> WHAT IS NEEDED
Your response should contain each line of the data that includes "agent".

> EXCERPTED DATA
= = = = =
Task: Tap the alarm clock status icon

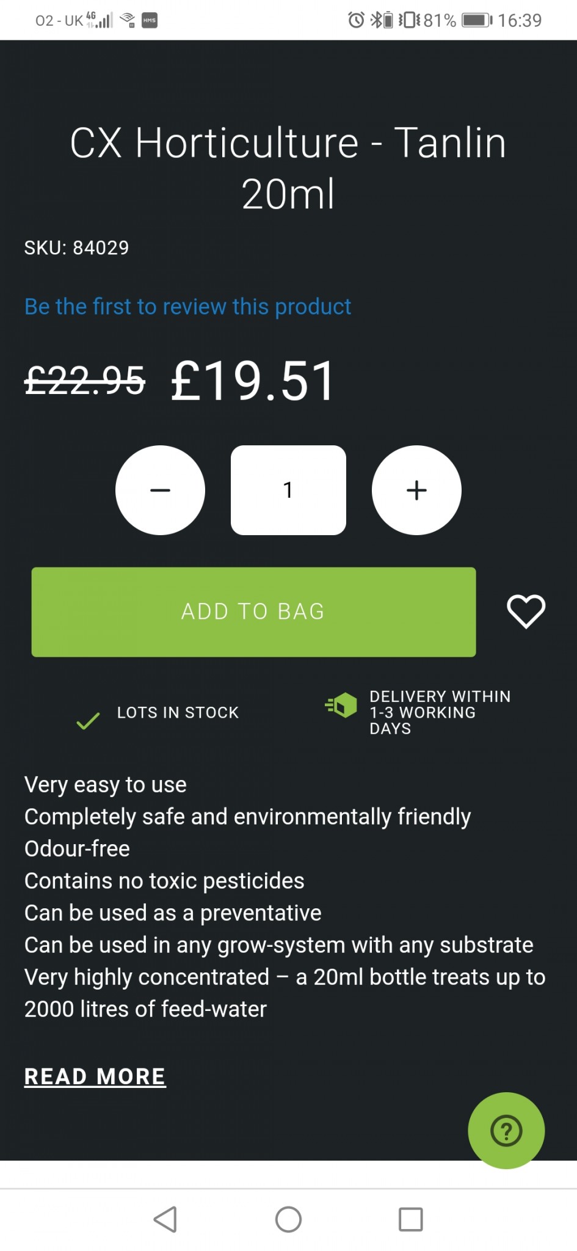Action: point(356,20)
= = = = =
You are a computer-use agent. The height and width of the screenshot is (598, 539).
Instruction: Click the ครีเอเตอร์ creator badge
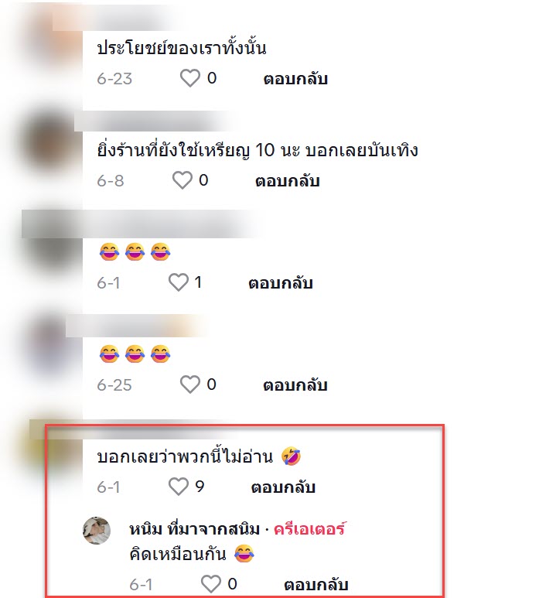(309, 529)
= = = = =
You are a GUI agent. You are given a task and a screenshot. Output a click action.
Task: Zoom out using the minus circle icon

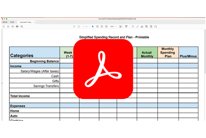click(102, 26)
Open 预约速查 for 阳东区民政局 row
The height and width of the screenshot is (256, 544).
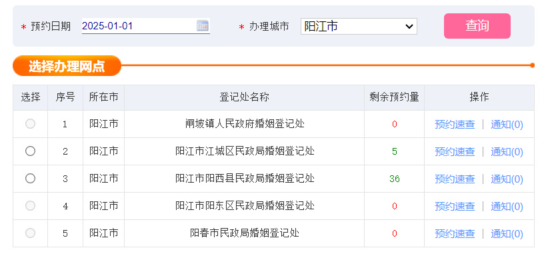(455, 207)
= = = = =
> ANSWER SECTION
You are a computer-use agent. The height and width of the screenshot is (598, 539).
You are a GUI agent. You are given a task and a screenshot. Output a click action.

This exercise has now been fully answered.